In my mind I have been thinking that we have 3-4 more weeks worth of work to finish before we can finish our school year. But due to a comment of Seth’s that jogged me out of the rut my mind was in, I realized that for all practical purposes we could be done with school after next week.

Phonics will be done, math and spelling have been done for a while (we’re working ahead now), language and writing can be finished or skipped into second grade, one reader remains, and handwriting papers–well, who says the whole workbook has to be finished to say the school year is done? We will have about 14 pages left, and considering that on “test” days, he writes two pages of work, that’s a complete school year, I’d think. (And he has beautiful penmanship!) Science is done enough, as well as health. I would like to finish history, and we’re close, but I’m not sure we will. However, that’s fun and Caleb can just listen to the audio for the last 200 years of Rome before we start next year.

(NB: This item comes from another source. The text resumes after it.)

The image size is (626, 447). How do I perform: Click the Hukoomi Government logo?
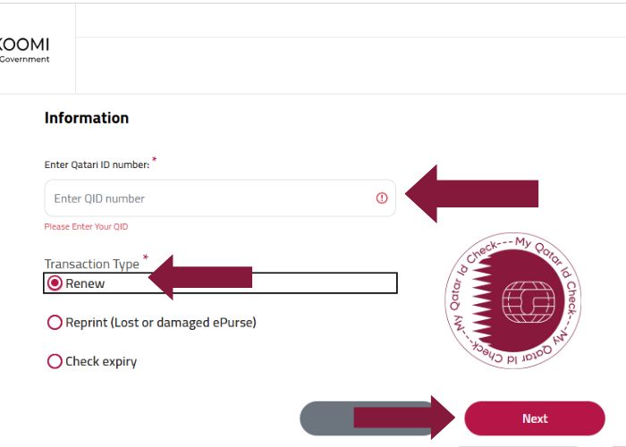click(24, 50)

My little ancient Brit--painted in blue and dirt.

My little ancient Brit–painted in blue and dirt.

So I thought, do I push off starting our next school year in order to finish every single history and science lesson? They don’t do that in brick and mortar schools. I may still do that (I’m a little OCD/box-checker, etc.), but at least it took some pressure off my mind and made me happy that we’re almost done! Considering that we started this school year last December, I feel like it’s taken forever!

nelson_mandela__my_heroThis week we read a book on Mandela so my kids would hopefully remember his death later on in life. I also received more of an education on him and feel conflicted in my mind as to the level of his greatness. I blogged about him Monday and Tuesday. It will be a relief to have the international hullabaloo over.

When an African dies on a Wednesday or Thursday, often the funeral doesn’t take place until the next weekend, causing a wait for loved ones of about 10-11 days before having closure. All family activities and work stop as they gather together for those days. It’s too long and drawn out for me. After several funerals lately, Seth and I sincerely hope we never have a funeral here ourselves. The African method of comforting would be one of our severest trials. IMG_1058

We drew twice for nature study this week–an interesting black slug and a grasshopper.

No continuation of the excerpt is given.